WARNING: could not log performance data for SlurmQueueStatusCheck %slurm_partition=debug @daint:login+builtin: HTTPJSONhandler logging failed: HTTP response code 429

@ekouts Looking in the code, how can this message (I mean with code 429) can be produced? Because we keep poking if we get 429. Unless, we should not retry infinitely with iterools.cycle() (which I think is a good idea) and break the loop once we consume the list of intervals.

ekouts · 2025-01-09T08:26:27Z

@ekouts Looking in the code, how can this message (I mean with code 429) can be produced? Because we keep poking if we get 429.

It can't 😛 I commented out lines 701-703 so that you see the output.

Unless, we should not retry infinitely with iterools.cycle() (which I think is a good idea) and break the loop once we consume the list of intervals.

Hm you are probably right. But I am not sure how much is too long, maybe 1 minute? Some times the rate limit is set per minute so it may take some time to "reset". I cannot tell how much it is in logstash for us.

vkarak · 2025-01-09T14:08:42Z

Hm you are probably right. But I am not sure how much is too long, maybe 1 minute?

What if we make it a configuration parameter along with the list of intervals?

ekouts · 2025-01-09T16:19:28Z

What if we make it a configuration parameter along with the list of intervals?

Makes sense, then the user can add a finite list or a cycle if they want to wait forever. I will leave as default the [.1, .2, .4, .8, 1.6, 3.2] list.

vkarak · 2025-01-09T22:00:03Z

Makes sense, then the user can add a finite list or a cycle if they want to wait forever. I will leave as default the [.1, .2, .4, .8, 1.6, 3.2] list.

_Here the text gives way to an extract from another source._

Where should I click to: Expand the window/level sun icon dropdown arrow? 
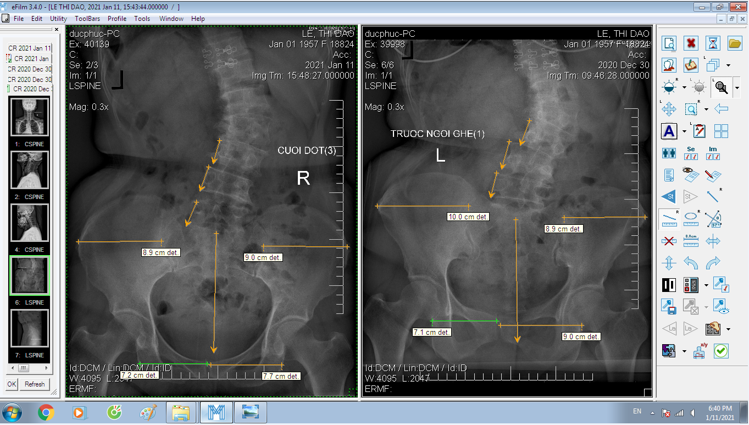[684, 87]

I would rather have the cycle always in the code and a timeout as a separate parameter, as this is more intuitive. If timeout=0 then it would mean wait until you get served. I think also that these two parameters can be specific to that log handler only.

ekouts · 2025-01-14T16:25:06Z

I think also that these two parameters can be specific to that log handler only.

Just to be clear, the first parameter is the timeout (float in seconds). Which one is the second parameter, the list that we cycle over?

vkarak · 2025-01-14T21:31:04Z

Just to be clear, the first parameter is the timeout (float in seconds). Which one is the second parameter, the list that we cycle over?

Yes, the first one is the timeout after which we give up and issue a warning and the second one are the wait/sleep intervals.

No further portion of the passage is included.